According to the scientists, the current wildfires in California, Oregon and Washington are “more severe” than the average fires in the United States in recent years. Earlier this week, they noticed smoke as far as northern Europe – also over the Netherlands – about 8,000 kilometers away. “The scale and intensity of these fires is much higher than we have measured in eighteen years, that is, since 2003,” said Mark Barrington, a Copernicus wildfire expert and scientist.
The US National Weather Service said yesterday that satellite imagery showed that some smoke had erupted eastward at high altitudes as it hung over New York and Washington. Based on math models and satellite imagery, Barrington predicts that more smoke will reach Europe later this week. “The fact that these forest fires generate so much smoke that it is still visible 8,000 kilometers away shows how devastating they are in terms of strength and duration.”
According to meteorologist Michel Severin from Weerplaza, smoke particles have no effect on our country at the moment. “It’s very thin and very few and very high in the air. At the beginning of the week, the weather is a little bit more and the sun can rise a little bit. Basically what you will see is that the sunrise and sunset are more colorful than usual,” says Severin.

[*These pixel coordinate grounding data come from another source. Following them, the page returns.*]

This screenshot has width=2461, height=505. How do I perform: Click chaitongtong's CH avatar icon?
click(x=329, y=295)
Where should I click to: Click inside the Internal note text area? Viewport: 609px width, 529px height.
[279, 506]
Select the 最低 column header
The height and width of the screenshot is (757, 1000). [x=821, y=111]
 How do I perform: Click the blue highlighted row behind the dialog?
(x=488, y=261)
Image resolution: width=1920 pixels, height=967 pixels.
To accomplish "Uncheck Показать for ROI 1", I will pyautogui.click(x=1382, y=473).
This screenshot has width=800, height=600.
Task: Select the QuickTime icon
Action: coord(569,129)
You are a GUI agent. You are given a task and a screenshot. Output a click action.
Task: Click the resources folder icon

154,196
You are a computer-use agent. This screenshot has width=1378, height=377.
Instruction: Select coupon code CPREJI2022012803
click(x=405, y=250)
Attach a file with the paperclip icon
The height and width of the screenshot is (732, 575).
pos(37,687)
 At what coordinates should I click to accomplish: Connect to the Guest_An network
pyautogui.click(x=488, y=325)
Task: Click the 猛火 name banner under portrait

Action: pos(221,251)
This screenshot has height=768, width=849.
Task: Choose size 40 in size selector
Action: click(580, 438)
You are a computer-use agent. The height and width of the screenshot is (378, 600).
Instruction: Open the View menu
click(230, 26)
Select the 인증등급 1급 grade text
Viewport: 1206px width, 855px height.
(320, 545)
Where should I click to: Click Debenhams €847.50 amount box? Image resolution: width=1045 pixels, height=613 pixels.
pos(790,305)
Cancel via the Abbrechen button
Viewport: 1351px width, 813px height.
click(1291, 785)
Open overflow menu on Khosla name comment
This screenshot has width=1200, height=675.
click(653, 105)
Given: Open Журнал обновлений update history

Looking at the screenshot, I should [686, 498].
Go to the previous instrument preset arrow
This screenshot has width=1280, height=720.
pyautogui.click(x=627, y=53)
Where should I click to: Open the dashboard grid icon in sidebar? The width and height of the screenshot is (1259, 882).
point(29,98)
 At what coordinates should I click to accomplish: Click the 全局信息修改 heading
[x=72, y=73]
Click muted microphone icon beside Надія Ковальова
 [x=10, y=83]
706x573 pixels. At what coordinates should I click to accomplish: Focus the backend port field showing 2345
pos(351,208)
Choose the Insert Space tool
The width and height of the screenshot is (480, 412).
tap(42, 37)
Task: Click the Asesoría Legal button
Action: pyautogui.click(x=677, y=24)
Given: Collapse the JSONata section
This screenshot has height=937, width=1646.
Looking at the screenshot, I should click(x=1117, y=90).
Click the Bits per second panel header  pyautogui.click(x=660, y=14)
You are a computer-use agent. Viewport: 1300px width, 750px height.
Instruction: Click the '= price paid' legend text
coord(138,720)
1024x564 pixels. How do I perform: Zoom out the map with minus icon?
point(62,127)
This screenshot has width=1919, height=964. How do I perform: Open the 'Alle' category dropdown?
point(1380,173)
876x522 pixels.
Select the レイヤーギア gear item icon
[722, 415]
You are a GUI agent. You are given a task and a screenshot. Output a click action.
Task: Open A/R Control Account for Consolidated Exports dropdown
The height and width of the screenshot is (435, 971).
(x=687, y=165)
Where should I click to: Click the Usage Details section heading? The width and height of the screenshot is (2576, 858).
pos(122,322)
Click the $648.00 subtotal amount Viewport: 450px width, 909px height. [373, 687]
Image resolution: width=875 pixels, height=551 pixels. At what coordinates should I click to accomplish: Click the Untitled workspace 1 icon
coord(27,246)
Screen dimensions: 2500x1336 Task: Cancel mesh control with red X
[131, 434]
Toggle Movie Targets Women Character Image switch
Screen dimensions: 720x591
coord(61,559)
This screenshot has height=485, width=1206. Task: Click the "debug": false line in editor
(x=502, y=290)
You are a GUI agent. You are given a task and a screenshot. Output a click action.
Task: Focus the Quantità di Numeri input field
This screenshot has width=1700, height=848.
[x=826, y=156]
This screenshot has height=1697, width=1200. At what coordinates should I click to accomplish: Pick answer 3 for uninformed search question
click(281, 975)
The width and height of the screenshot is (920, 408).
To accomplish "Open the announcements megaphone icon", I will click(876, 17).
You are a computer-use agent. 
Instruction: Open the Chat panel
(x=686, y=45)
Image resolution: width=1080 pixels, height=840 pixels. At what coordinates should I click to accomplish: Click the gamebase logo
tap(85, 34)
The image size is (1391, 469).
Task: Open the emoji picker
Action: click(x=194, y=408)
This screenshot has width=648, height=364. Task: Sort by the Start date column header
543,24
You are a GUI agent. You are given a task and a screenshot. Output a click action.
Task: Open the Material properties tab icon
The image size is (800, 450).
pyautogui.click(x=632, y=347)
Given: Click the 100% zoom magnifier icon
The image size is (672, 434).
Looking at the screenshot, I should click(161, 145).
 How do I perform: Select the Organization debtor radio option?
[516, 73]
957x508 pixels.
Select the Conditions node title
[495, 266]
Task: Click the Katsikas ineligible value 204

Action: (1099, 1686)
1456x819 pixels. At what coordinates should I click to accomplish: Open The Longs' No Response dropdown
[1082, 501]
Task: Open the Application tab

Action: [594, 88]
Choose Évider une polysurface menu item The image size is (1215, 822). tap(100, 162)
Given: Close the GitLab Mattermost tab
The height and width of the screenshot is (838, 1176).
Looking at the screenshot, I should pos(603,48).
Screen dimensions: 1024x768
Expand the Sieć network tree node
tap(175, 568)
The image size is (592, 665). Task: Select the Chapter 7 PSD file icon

It’s hard to predict whether we’re going to be bothered by moving smoke particles, says Joost Wesseling, an air quality researcher at RIVM. “In bushfires in Southeast Asia, the air quality up to central Australia can be so poor that people are advised to stay indoors or wear face masks,” says Wesling. “It depends on the atmosphere to what extent the very high layers of air in which the material is in will mix with the lower parts. It’s very rare to comment on it now. Sometimes you don’t expect it, but suddenly the effect can be seen.”